--- WORK REQUIRED ---
Look through the entries below for the string "timeline", and copy each line where it is found.

"""

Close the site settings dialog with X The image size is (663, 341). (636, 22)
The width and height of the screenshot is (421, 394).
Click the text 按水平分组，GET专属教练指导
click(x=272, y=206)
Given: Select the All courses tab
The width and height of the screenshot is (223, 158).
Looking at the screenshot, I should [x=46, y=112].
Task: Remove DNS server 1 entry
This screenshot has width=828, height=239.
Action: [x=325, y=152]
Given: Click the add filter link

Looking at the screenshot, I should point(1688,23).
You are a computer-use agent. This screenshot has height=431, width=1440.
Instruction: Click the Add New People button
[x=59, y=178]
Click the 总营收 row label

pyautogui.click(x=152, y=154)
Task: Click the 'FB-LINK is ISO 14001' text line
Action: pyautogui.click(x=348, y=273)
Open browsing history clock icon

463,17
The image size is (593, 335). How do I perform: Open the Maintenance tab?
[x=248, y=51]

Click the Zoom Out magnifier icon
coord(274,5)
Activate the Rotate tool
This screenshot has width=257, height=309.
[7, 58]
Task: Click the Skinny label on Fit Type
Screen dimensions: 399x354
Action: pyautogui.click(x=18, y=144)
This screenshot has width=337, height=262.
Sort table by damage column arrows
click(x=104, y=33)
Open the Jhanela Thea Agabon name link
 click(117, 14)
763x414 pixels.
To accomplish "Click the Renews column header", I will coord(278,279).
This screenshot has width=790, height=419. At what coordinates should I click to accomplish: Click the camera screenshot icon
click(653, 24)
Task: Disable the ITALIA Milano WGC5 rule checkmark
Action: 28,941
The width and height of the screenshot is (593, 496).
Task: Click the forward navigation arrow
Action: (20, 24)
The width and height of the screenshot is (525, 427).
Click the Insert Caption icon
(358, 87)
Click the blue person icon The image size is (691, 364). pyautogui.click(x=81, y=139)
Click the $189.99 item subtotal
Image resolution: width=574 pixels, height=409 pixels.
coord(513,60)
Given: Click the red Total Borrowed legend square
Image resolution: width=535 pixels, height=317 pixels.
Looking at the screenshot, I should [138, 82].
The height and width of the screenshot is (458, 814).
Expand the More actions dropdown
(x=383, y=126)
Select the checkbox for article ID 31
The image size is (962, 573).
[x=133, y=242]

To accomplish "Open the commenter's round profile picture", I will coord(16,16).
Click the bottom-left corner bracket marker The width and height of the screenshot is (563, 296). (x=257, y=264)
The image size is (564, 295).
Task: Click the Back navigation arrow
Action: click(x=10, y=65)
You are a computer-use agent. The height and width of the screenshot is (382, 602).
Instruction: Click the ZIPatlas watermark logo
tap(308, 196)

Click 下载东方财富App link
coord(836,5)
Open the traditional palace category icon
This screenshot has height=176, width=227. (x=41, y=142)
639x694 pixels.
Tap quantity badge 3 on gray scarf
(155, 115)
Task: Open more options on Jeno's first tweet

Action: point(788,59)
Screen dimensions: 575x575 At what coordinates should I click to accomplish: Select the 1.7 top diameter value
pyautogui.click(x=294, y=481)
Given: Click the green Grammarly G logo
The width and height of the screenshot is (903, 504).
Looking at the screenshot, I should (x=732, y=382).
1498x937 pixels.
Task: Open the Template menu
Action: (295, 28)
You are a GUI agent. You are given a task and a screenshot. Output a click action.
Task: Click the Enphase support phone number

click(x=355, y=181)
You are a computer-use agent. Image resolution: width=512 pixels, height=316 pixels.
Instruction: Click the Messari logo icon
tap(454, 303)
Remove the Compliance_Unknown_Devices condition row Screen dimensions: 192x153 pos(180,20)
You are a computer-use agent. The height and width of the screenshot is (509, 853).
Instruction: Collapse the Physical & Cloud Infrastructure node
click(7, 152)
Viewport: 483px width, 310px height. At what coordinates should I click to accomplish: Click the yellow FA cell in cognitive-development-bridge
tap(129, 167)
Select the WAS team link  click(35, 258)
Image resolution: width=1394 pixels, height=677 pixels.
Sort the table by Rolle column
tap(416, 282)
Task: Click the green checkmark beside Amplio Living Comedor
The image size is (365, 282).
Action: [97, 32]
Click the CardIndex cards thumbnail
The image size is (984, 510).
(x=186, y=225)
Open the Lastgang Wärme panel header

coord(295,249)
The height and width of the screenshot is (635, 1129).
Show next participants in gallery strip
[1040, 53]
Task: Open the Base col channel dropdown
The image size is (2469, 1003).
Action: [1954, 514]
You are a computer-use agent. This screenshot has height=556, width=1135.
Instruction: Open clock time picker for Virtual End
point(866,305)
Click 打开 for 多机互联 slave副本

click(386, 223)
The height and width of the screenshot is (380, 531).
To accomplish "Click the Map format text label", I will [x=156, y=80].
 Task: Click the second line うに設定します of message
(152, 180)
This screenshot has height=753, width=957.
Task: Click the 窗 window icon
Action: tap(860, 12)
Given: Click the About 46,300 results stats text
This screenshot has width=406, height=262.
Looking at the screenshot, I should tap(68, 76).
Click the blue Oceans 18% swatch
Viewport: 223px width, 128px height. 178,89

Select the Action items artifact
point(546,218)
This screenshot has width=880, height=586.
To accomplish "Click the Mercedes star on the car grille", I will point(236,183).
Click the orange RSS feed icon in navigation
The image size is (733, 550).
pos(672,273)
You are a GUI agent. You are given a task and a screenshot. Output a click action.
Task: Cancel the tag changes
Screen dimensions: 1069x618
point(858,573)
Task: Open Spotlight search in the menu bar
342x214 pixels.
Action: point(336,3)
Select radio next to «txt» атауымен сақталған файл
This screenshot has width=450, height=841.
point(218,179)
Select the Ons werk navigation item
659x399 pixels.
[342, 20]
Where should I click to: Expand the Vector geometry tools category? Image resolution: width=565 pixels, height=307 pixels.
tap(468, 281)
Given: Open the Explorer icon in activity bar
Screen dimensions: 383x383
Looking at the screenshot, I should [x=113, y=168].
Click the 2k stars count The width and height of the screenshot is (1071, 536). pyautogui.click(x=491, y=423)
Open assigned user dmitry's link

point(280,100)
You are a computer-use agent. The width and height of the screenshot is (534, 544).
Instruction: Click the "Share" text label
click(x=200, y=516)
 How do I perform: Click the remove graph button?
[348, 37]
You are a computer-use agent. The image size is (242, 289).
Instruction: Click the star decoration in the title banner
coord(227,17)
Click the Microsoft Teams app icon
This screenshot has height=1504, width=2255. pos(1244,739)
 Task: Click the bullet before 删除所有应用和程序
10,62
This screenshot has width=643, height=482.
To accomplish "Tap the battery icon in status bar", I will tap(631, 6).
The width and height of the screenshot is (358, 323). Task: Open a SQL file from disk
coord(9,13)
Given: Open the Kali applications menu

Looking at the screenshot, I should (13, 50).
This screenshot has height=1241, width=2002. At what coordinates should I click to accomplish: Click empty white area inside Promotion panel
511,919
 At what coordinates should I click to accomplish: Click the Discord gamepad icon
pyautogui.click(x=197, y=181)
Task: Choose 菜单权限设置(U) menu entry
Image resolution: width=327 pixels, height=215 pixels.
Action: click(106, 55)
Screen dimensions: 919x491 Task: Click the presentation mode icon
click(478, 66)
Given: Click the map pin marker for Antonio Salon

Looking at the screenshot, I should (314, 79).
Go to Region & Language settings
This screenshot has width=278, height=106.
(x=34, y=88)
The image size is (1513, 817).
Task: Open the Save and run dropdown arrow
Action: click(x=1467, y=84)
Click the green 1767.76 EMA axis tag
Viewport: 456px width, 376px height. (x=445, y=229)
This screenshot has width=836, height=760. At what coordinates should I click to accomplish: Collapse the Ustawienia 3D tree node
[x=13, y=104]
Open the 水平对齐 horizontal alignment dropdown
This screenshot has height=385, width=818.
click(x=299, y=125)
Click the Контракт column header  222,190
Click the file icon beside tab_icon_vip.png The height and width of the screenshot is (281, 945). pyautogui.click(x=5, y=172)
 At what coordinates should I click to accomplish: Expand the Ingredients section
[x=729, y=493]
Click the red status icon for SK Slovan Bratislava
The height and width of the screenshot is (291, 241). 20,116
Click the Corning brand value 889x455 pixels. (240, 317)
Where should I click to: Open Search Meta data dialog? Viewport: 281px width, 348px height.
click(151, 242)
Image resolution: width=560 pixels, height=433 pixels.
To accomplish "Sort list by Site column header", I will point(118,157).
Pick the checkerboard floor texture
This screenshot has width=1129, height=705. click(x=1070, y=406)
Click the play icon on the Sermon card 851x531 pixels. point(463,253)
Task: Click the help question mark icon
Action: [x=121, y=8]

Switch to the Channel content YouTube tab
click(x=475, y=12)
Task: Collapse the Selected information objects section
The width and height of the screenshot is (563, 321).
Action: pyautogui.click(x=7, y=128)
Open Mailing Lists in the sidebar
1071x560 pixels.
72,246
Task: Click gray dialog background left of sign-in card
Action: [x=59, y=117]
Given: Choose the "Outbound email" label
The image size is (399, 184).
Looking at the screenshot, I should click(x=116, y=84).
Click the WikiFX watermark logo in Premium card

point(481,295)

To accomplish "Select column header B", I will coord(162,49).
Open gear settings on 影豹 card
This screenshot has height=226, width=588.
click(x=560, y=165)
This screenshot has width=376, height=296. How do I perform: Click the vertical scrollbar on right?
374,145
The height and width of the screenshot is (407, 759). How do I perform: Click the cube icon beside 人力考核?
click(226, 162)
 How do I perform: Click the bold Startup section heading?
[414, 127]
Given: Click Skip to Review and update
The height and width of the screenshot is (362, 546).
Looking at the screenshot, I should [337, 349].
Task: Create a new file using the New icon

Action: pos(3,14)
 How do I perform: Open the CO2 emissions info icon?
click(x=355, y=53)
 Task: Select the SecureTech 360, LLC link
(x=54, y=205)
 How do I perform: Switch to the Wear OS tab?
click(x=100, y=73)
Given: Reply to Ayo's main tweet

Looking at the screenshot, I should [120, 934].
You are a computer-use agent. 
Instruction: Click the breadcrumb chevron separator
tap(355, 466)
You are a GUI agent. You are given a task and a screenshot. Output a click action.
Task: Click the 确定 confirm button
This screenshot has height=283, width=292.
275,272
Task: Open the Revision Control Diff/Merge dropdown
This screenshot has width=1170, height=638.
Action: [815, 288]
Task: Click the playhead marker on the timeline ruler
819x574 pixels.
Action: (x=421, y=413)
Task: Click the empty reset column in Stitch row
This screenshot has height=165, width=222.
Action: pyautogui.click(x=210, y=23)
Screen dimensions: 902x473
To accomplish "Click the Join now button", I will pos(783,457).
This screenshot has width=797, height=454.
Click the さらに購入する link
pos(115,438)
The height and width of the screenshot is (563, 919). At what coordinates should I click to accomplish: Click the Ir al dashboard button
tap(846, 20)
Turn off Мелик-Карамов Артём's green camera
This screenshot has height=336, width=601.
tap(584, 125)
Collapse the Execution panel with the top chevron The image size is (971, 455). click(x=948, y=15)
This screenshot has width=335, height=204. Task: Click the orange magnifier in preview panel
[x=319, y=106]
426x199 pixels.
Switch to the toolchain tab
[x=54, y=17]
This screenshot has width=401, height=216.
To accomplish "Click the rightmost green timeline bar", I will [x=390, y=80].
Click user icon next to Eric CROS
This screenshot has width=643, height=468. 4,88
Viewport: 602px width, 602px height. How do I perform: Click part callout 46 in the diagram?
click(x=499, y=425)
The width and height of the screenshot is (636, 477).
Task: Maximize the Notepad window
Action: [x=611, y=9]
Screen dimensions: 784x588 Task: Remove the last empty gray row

"""

--- TASK SOLUTION ---
Task: Click the playhead marker on the timeline ruler
To accomplish "Click the rightmost green timeline bar", I will [x=390, y=80].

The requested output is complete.